Hi,

I have recently started working on a substance's effect on a cell line in different dosages. for this, there is a tool called bmdexpress2 that I am using. its input is the normalized counts from RNASeq for each dosage as a big matrix. when it comes to pathway analysis step, unlike hallmarks of GSEA, this tool uses some databases for defining pathways which involve pathways of even 2-3 genes.

So what I want to discuss here is the strength of small pathways and filtering thresholds. How can we bioinformatically decide on the importance of a pathway made of 3 genes? Should we just filter them out as there are much more comprehensive pathways? Or their GO Levels matter? Also there are many cases that out of those 3 genes, 1 of them is differentially expressed; is having 1 gene diff. expressed out of X genes in a pathway is enough to say that the pathway is enriched?

Here is an example go term for a small pathway.

Thanks

There should be a p-value associated with the enrichments - do you have those? Generally, one should not make concrete decisions or conclusions based on gene enrichment analysis. The chance for false-positive associations is very high, from my perspective,

There is a p-value, based on fisher exact two tailed test, and even after filtration there is a good number of small pathways coming out as significant.

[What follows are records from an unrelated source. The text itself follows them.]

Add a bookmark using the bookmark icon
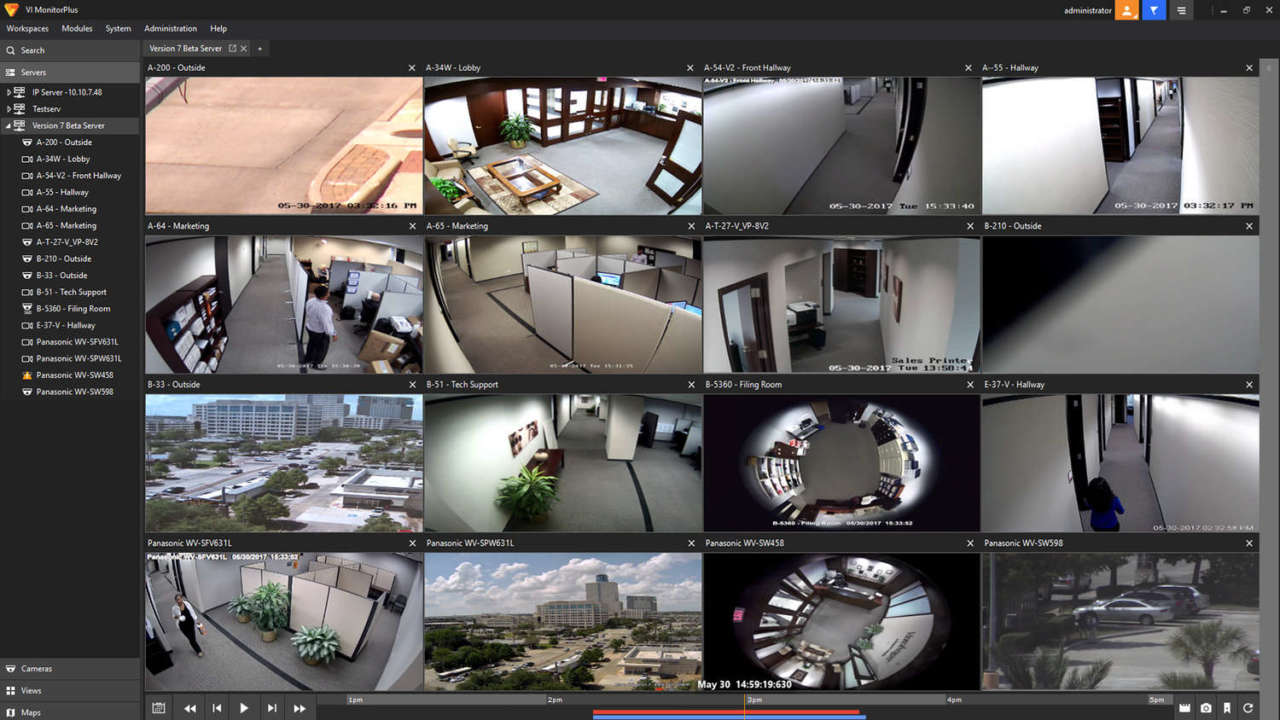This screenshot has width=1280, height=720. coord(1227,708)

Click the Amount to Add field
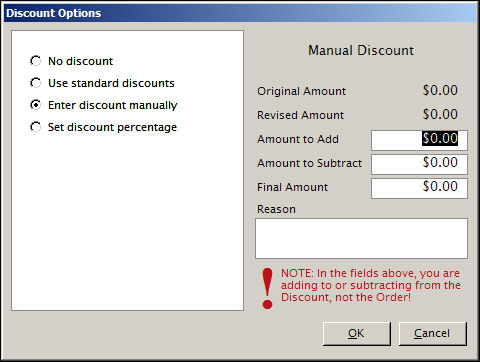(x=419, y=140)
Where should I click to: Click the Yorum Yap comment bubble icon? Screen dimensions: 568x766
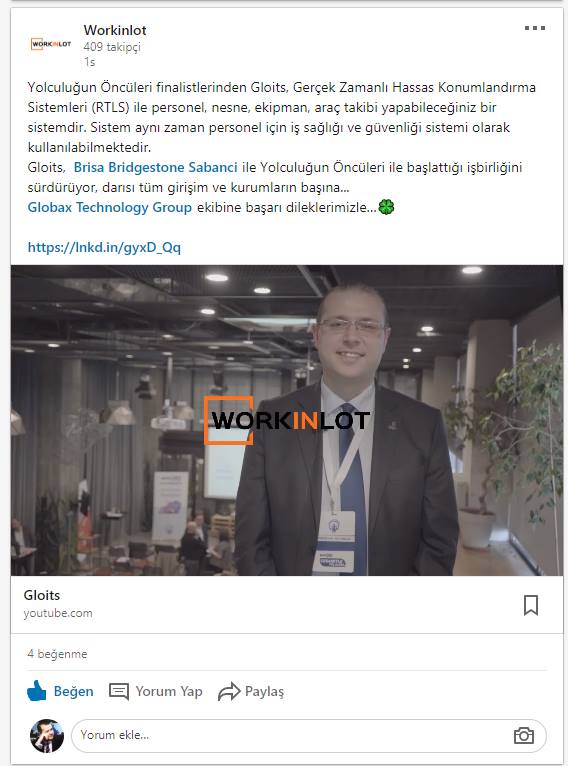(x=119, y=692)
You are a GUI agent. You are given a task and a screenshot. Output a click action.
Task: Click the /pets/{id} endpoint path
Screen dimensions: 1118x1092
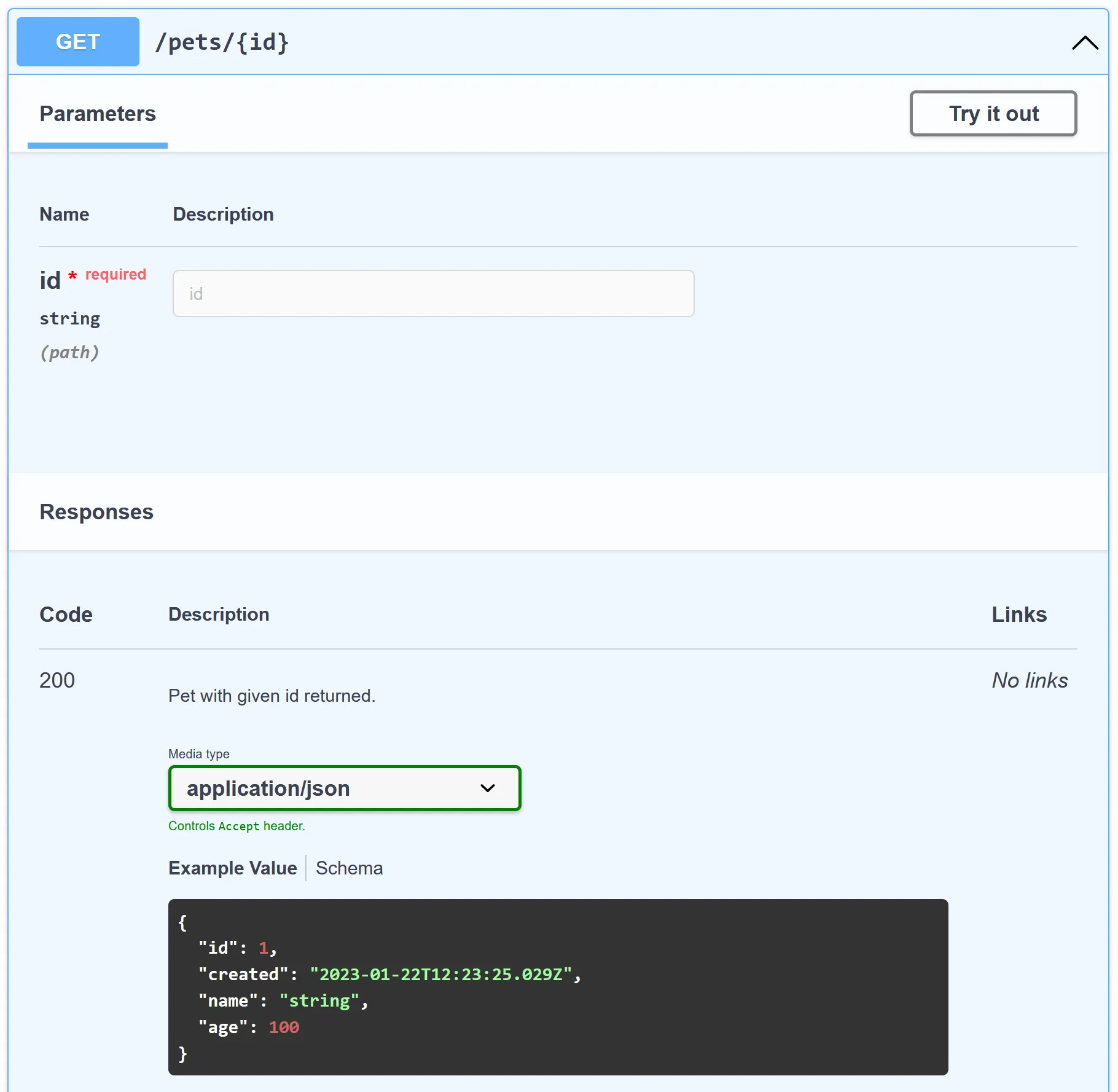(x=222, y=42)
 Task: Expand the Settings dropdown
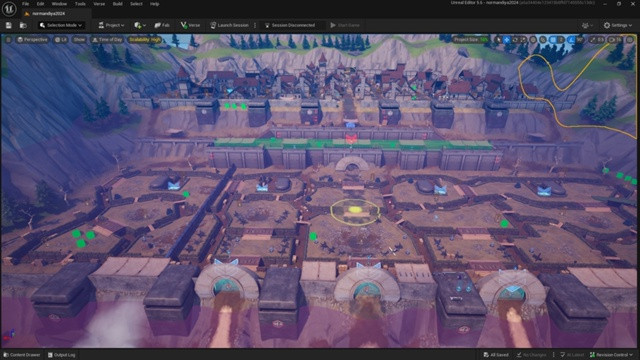618,25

I put the same question to stack and was suggested to do multiple comparisons yet I do not know how to do it on such data as it is the tool doing all the work inside and giving me an output that is only made of results and scores.

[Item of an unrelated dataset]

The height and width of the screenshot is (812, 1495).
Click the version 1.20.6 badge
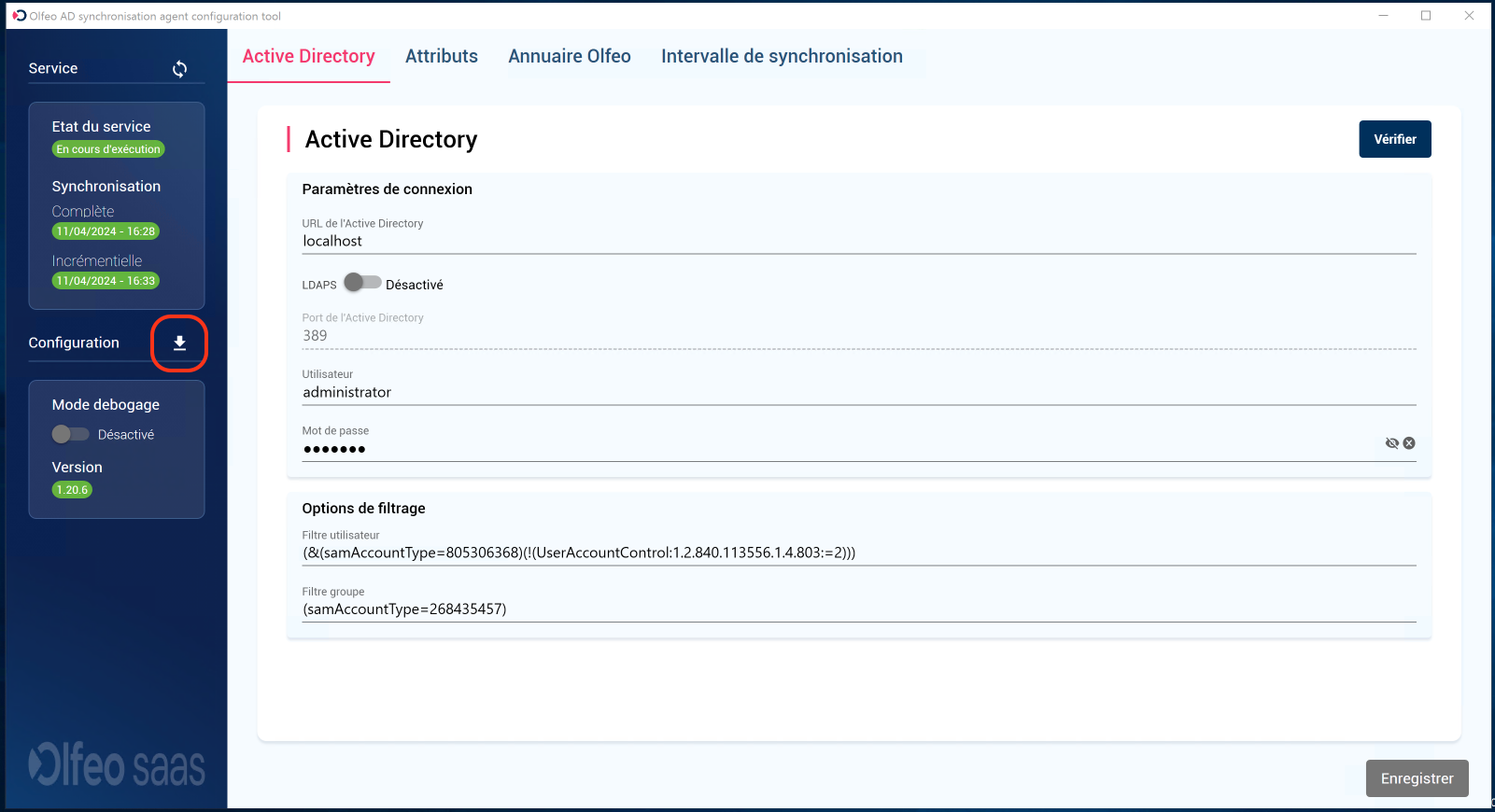click(72, 490)
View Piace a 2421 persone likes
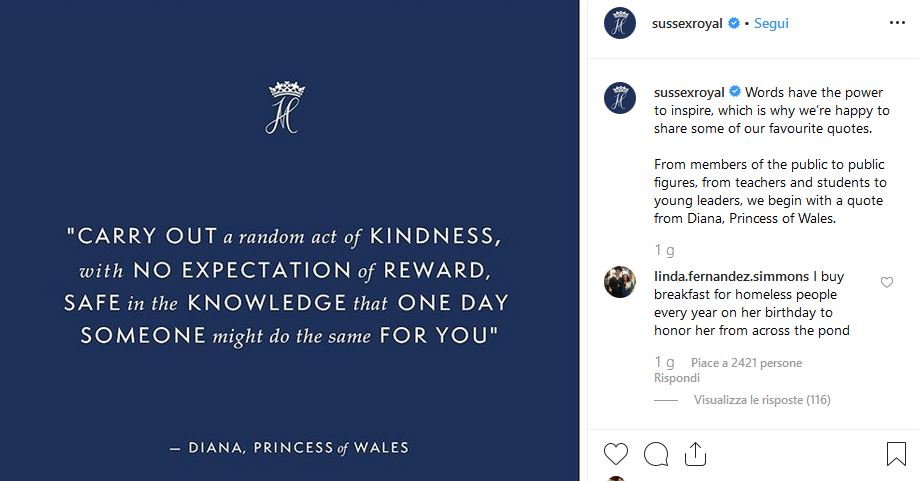Image resolution: width=919 pixels, height=481 pixels. (x=746, y=363)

To do multiple comparisons was also my suggestion. From experience, I notice that the Fisher's Exact p-value can give highly statistically significant associations whilst adjusted p-values can be far from statistically significant. For performing p-value adjustments on Fisher's p-values, that's just not my area and would likely get a better response on Stack itself.

Just from experience, though, be wary of using the Fisher's p-value. Small pathways have smaller numbers of members, obviously, and the chance of making a statistically significant association is therefore higher for these. I don't believe Fisher's makes any intelligent adjustment based on the size of the pathways.